***** RECORDS FOR PROCESSING *****

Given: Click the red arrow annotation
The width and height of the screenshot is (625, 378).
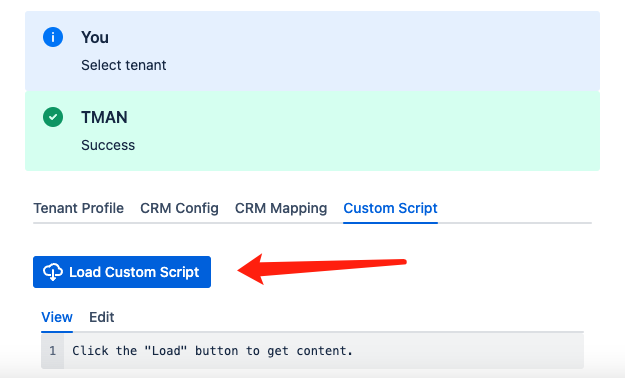Looking at the screenshot, I should pos(322,269).
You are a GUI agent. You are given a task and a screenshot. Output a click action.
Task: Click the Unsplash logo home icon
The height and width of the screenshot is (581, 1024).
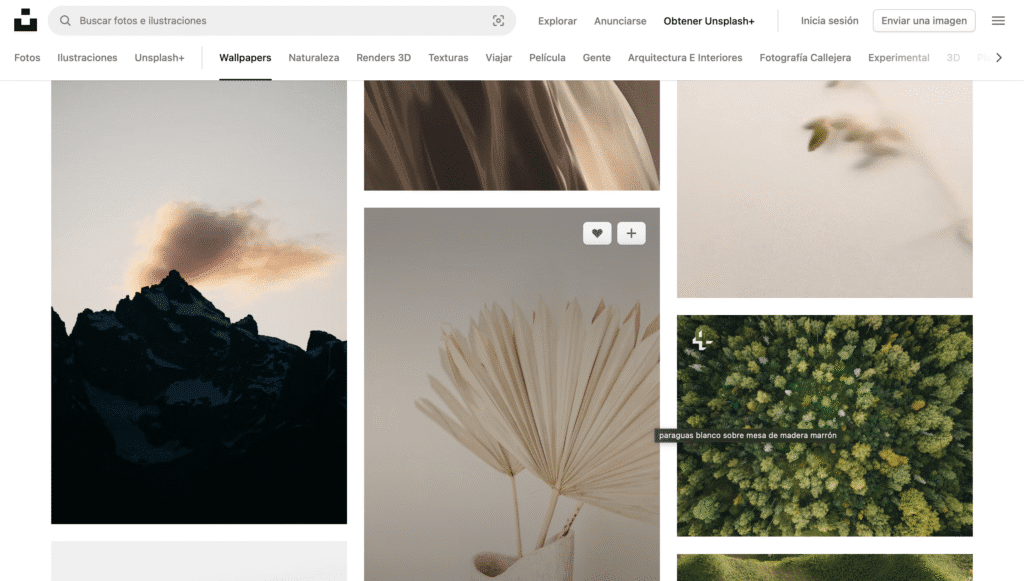point(25,20)
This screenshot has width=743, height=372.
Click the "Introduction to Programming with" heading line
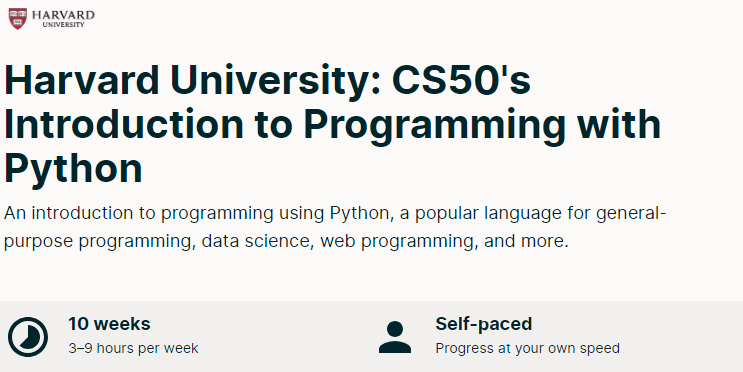(x=333, y=124)
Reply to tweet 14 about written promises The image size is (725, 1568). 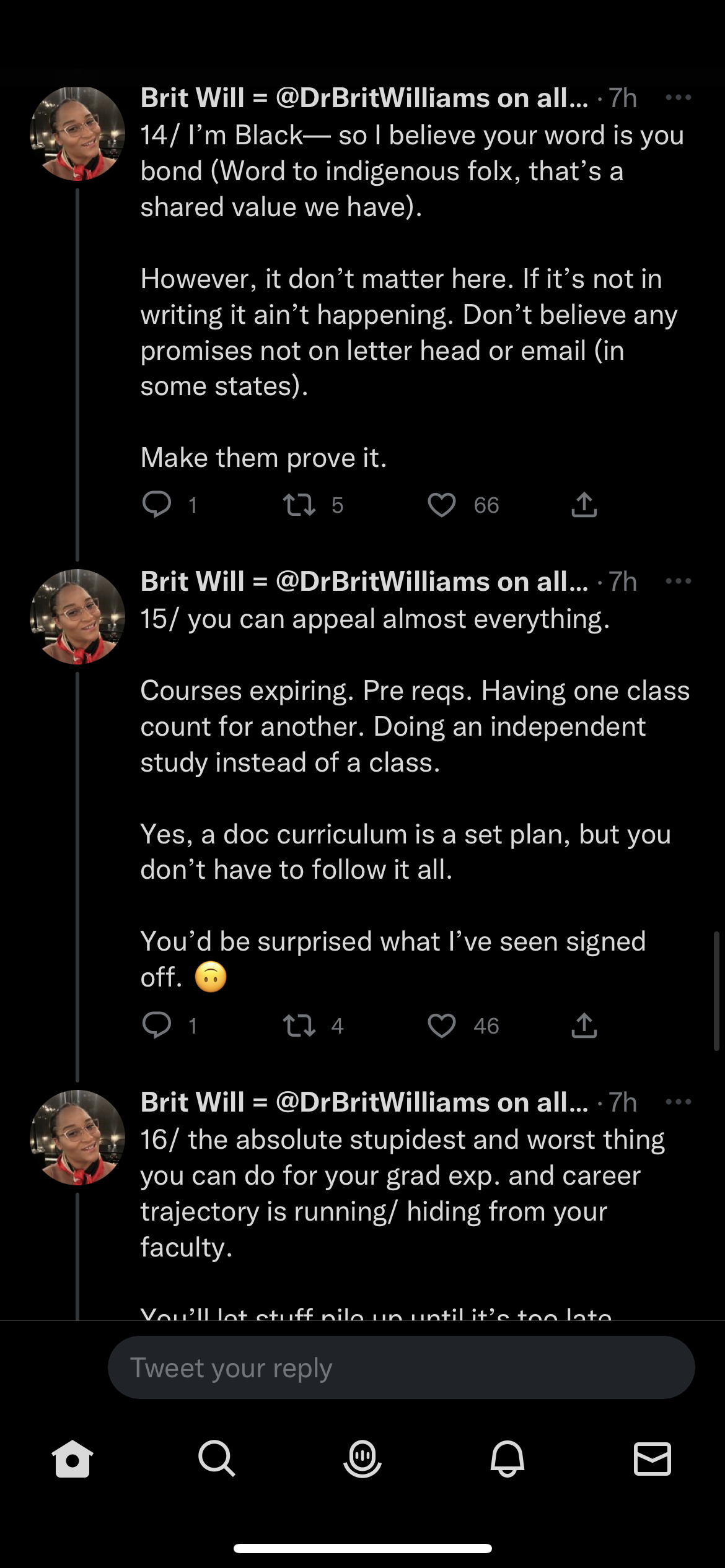point(157,505)
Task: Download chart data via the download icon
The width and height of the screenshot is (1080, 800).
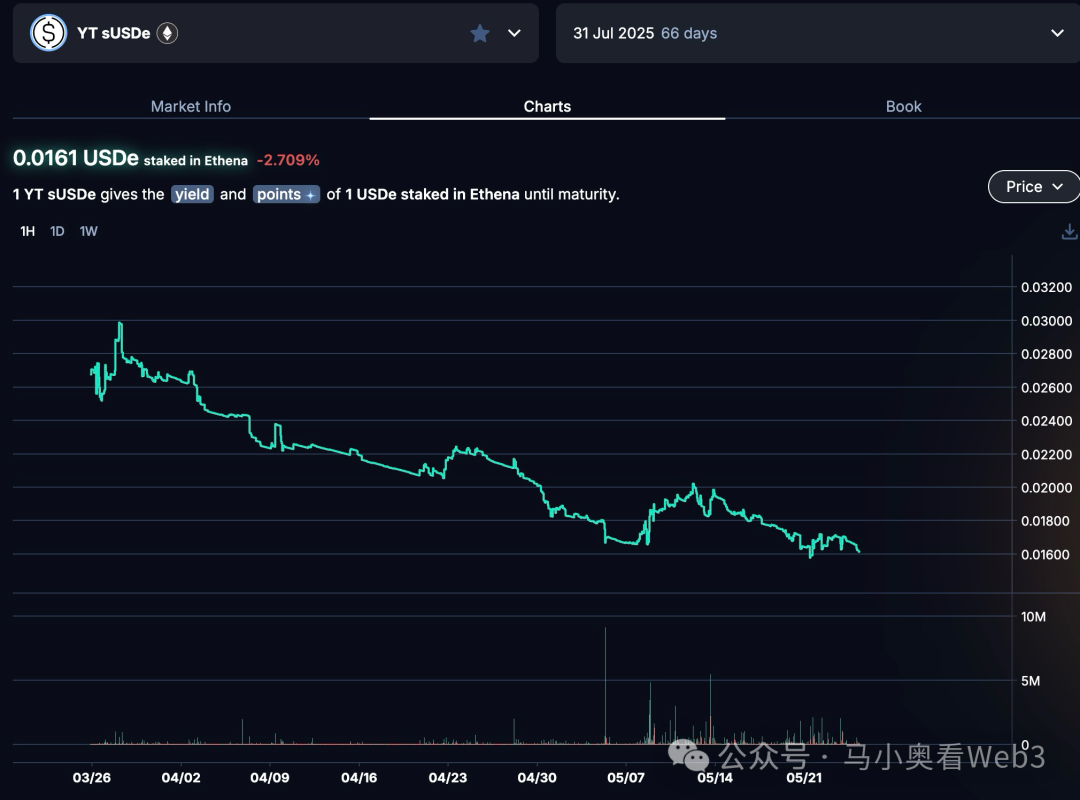Action: click(x=1069, y=232)
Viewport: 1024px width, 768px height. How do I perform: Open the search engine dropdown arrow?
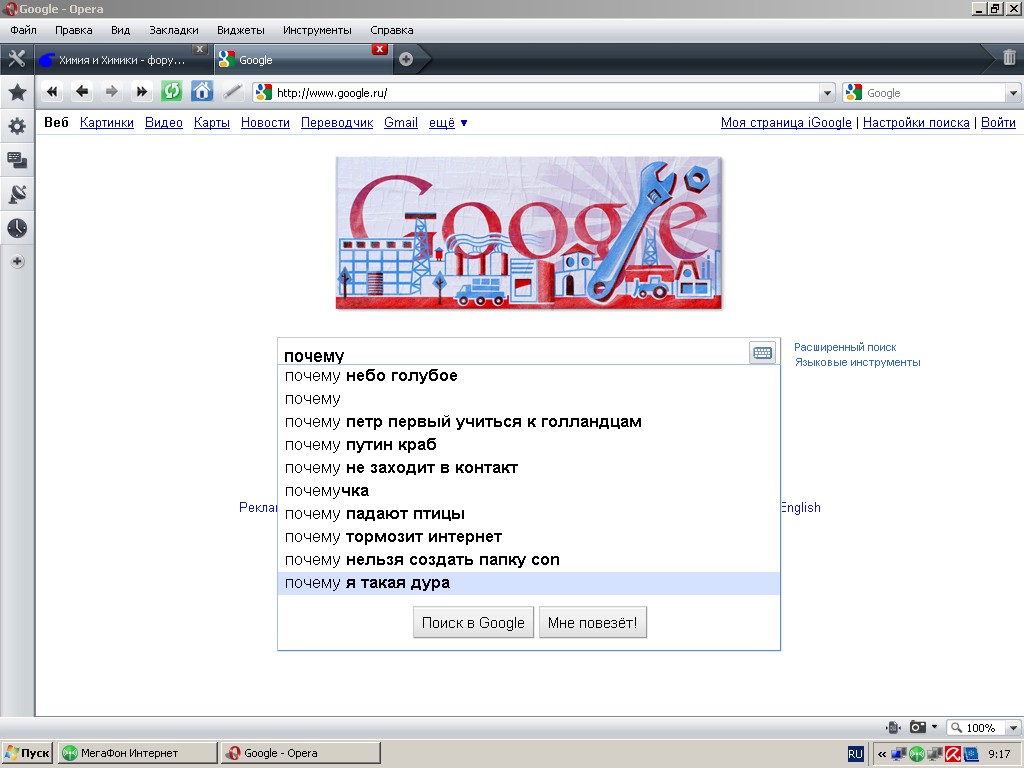click(1013, 93)
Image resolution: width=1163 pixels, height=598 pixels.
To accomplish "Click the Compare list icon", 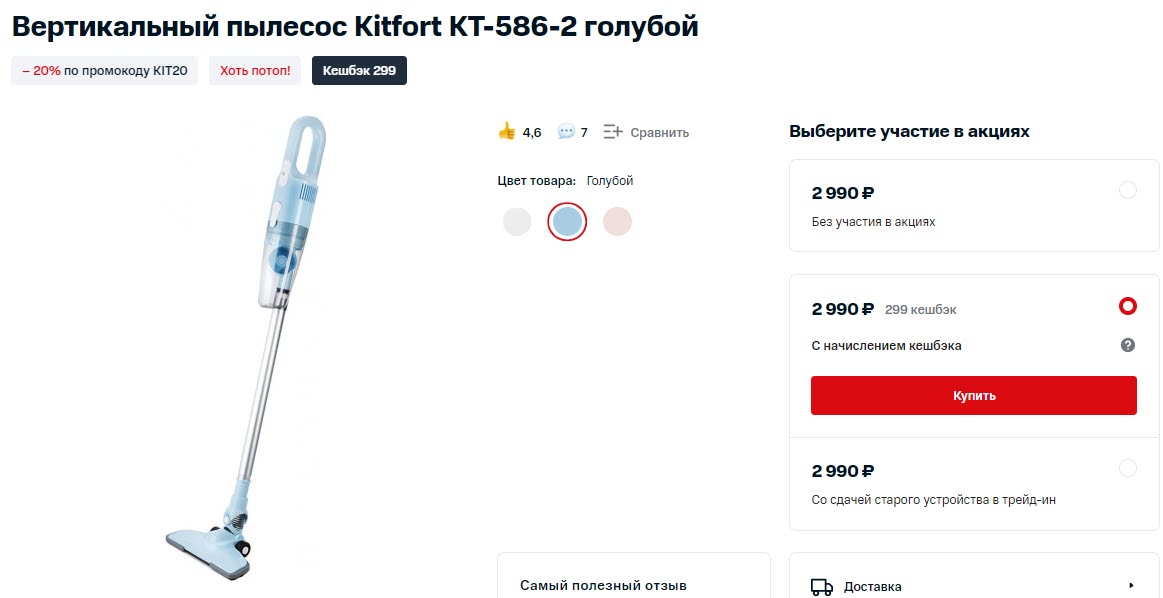I will point(613,132).
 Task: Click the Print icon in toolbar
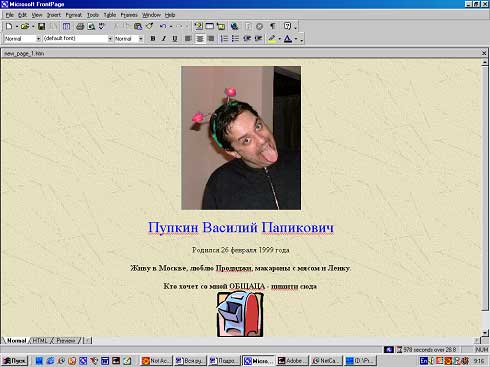[80, 26]
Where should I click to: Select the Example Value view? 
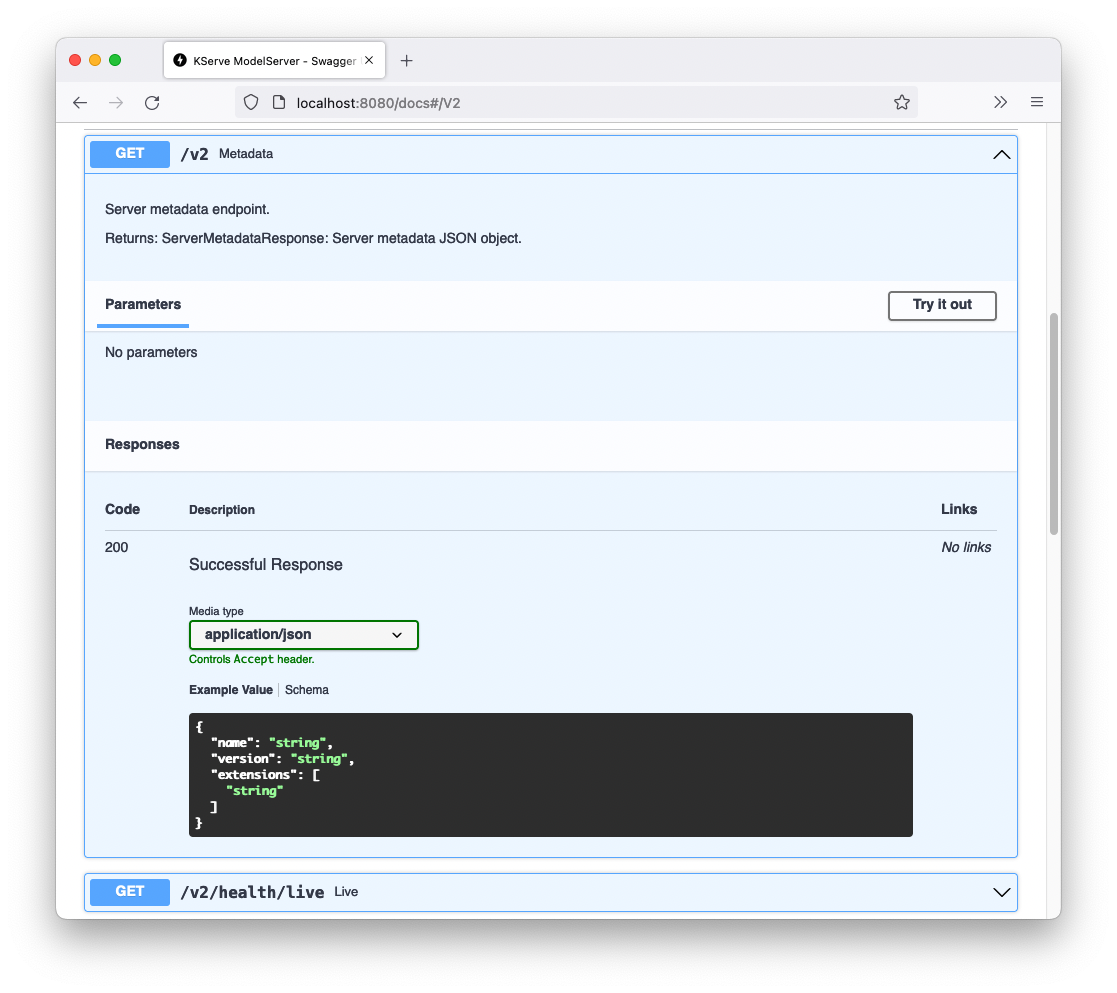[x=230, y=689]
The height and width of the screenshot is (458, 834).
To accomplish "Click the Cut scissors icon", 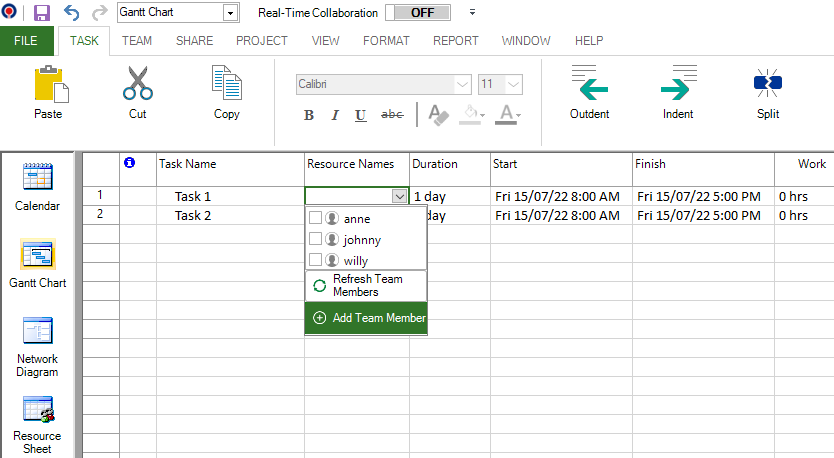I will pos(137,84).
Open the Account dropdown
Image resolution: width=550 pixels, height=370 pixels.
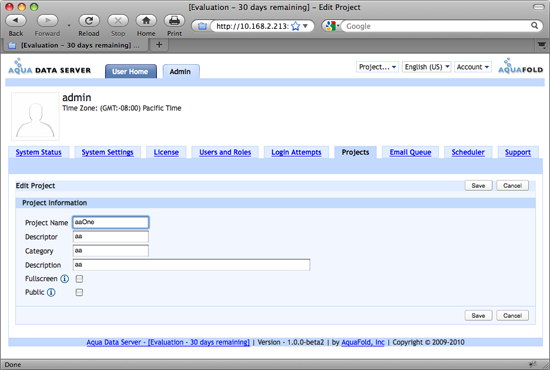(x=473, y=67)
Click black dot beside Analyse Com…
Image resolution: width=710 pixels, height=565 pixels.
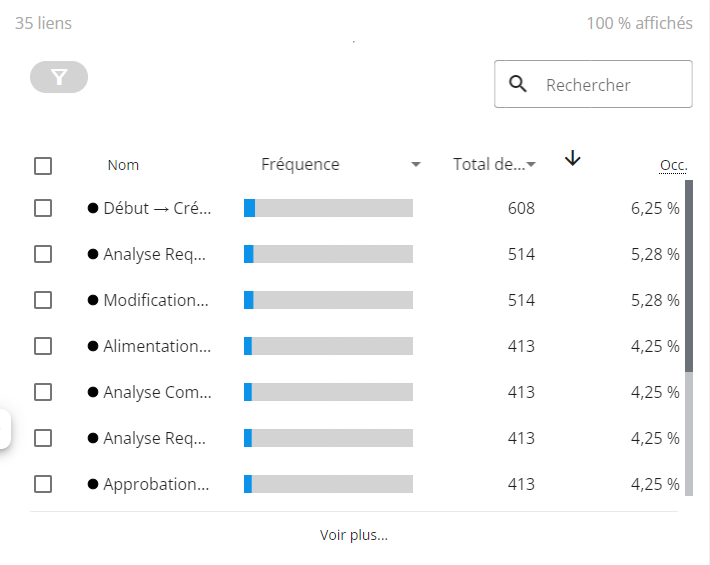tap(93, 392)
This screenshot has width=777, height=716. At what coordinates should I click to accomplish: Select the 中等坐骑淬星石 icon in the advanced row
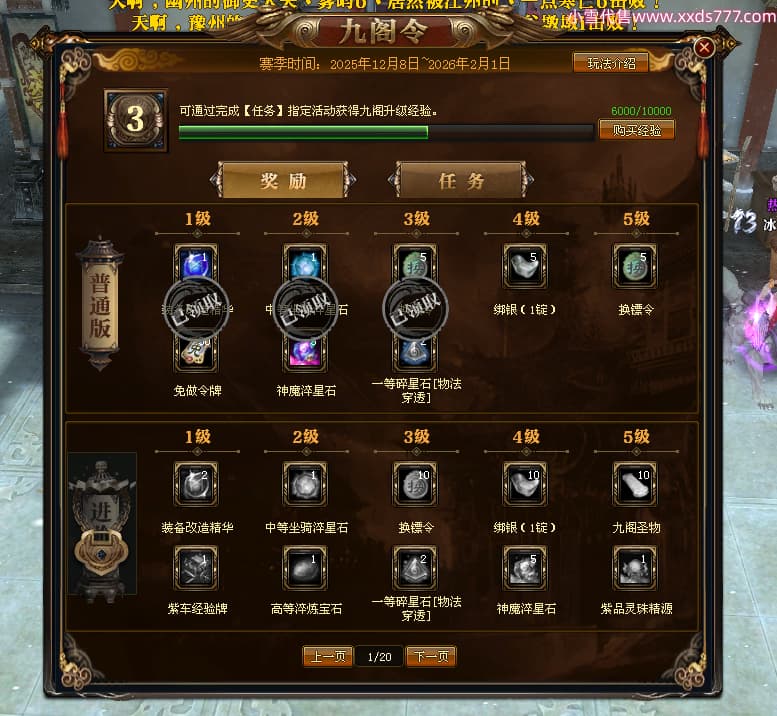point(305,484)
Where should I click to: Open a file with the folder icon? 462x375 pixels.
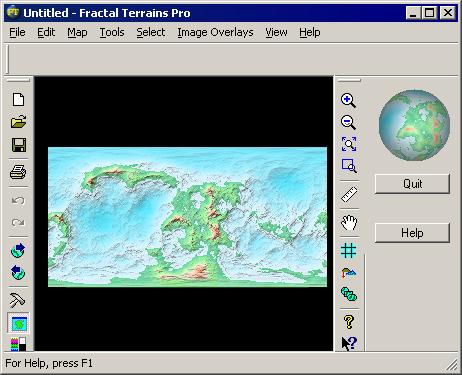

*****

EXERCISE BRIEF
Reproduce exactly the lines from the one containing "This screenshot has width=777, height=716." through the last line of the records, both included, leaving out every picture.

RESULT BELOW
This screenshot has width=777, height=716. At what coordinates should I click to accomplish: Select the 中等坐骑淬星石 icon in the advanced row
point(305,484)
Where should I click to: Open a file with the folder icon? 462x375 pixels.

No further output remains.